DRT is of great significance for improving the competitiveness of public transportation and realizing green transportation. This paper proposes a DRT based on a reservation scheduling model by abstracting its problem’s essence through a directed acyclic graph. This model simultaneously takes into account realistic factors such as multiple vehicle sizes and the travel distance of vehicles and takes the minimization of the total operation cost as the optimization objective. An ant colony algorithm suitable for large-scale operations is designed to solve it. Finally, the effectiveness and advancement of the vehicle scheduling optimization model are verified based on the data of routes, stops, and demands using the Shanghai Huyi Highway Demonstration Line, a typical route of reservation-based customized buses, as a test case. The results show that the scheme can effectively control the vehicle size, reduce empty mileage, and improve the utilization rate of vehicle resources.

Owing to the complexity of the vehicle scheduling problem, there are also some weaknesses in this paper, such as idealizing the number of various vehicle sizes and the speed of vehicle operation, which greatly impact the scheduling scheme.

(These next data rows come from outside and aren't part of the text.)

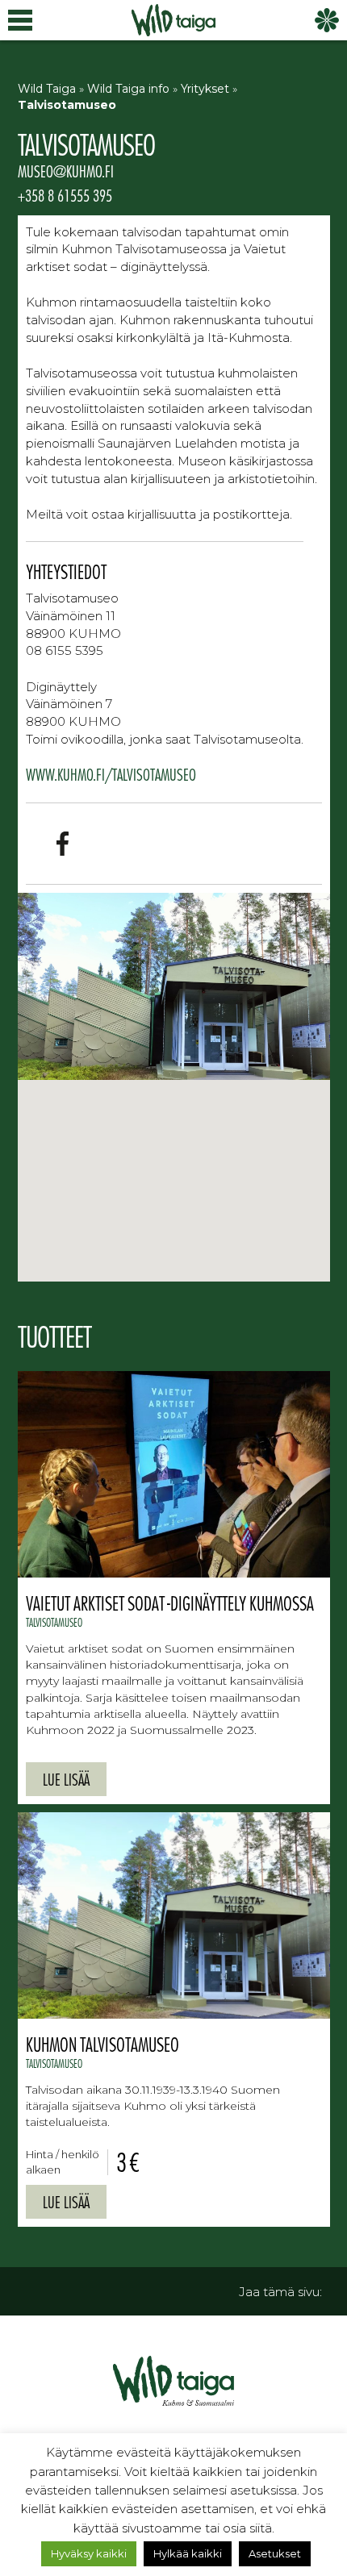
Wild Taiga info (128, 88)
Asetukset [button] (275, 2553)
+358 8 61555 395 (65, 195)
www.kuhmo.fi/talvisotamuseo (111, 774)
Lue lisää (66, 1779)
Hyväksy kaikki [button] (89, 2553)
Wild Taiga (47, 88)
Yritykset (205, 88)
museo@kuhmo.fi (66, 170)
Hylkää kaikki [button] (187, 2553)
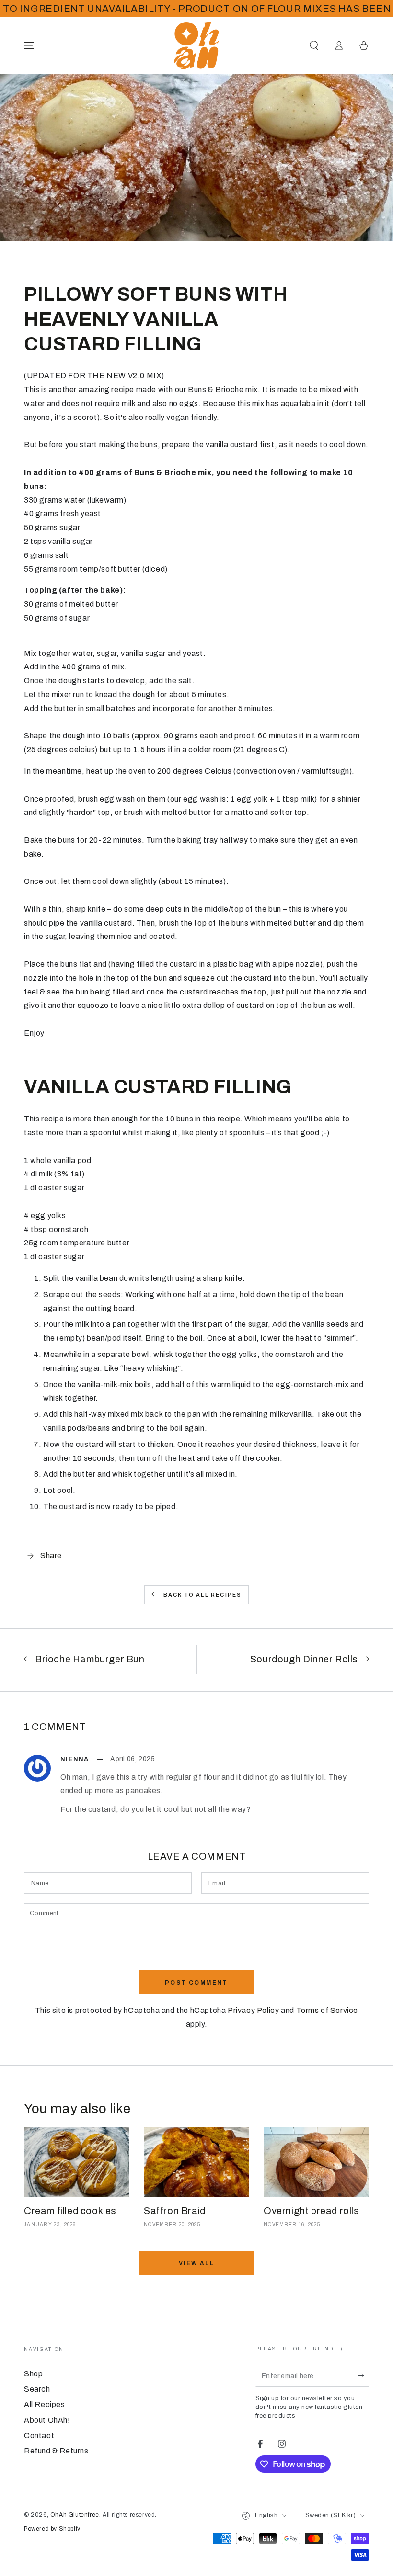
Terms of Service (327, 2010)
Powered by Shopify (52, 2528)
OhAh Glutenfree (74, 2514)
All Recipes (44, 2404)
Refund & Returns (56, 2451)
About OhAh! (47, 2420)
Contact (39, 2435)
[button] (313, 45)
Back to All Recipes (202, 1595)
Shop (33, 2374)
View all (196, 2263)
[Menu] (29, 45)
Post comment (196, 1982)
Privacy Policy (253, 2010)
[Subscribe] (363, 2375)
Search (37, 2389)
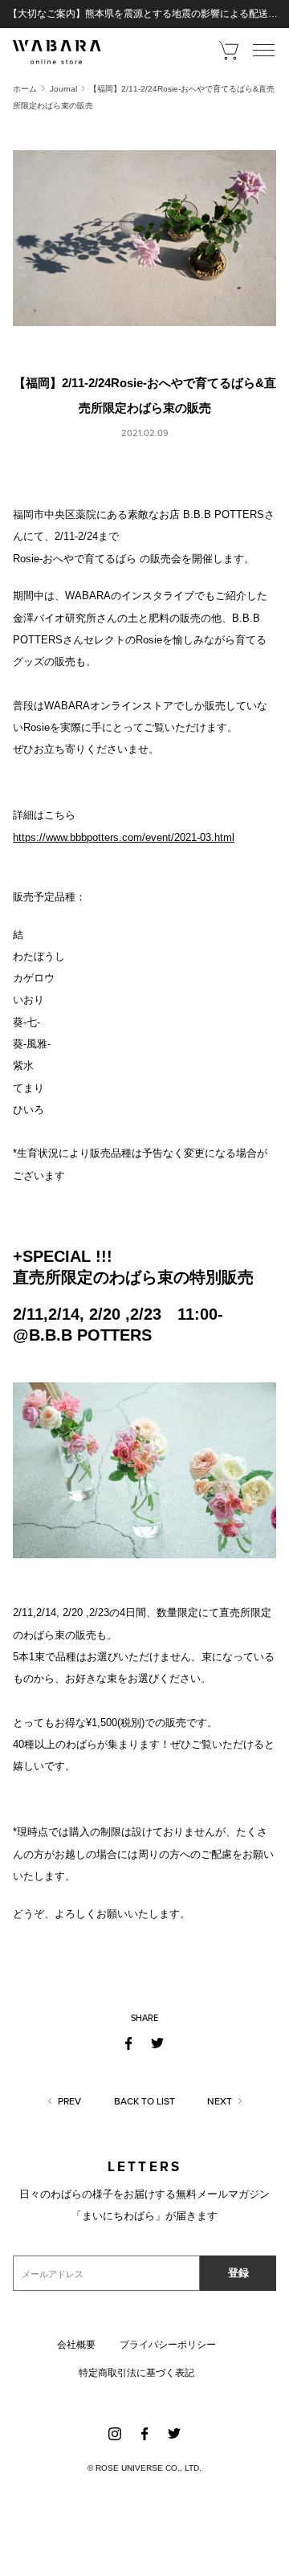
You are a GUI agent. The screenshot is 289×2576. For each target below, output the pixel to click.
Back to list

Future research can start from the following aspects: firstly, the prediction of the running speed and arrival time of DRT needs to be more accurate. Secondly, more realistic factors, such as the limitation of the number of various vehicle sizes, the weather, and the impact of the stability of DRT on passengers. Finally, more efficient algorithms can be introduced to meet the speed and accuracy requirements of DRT.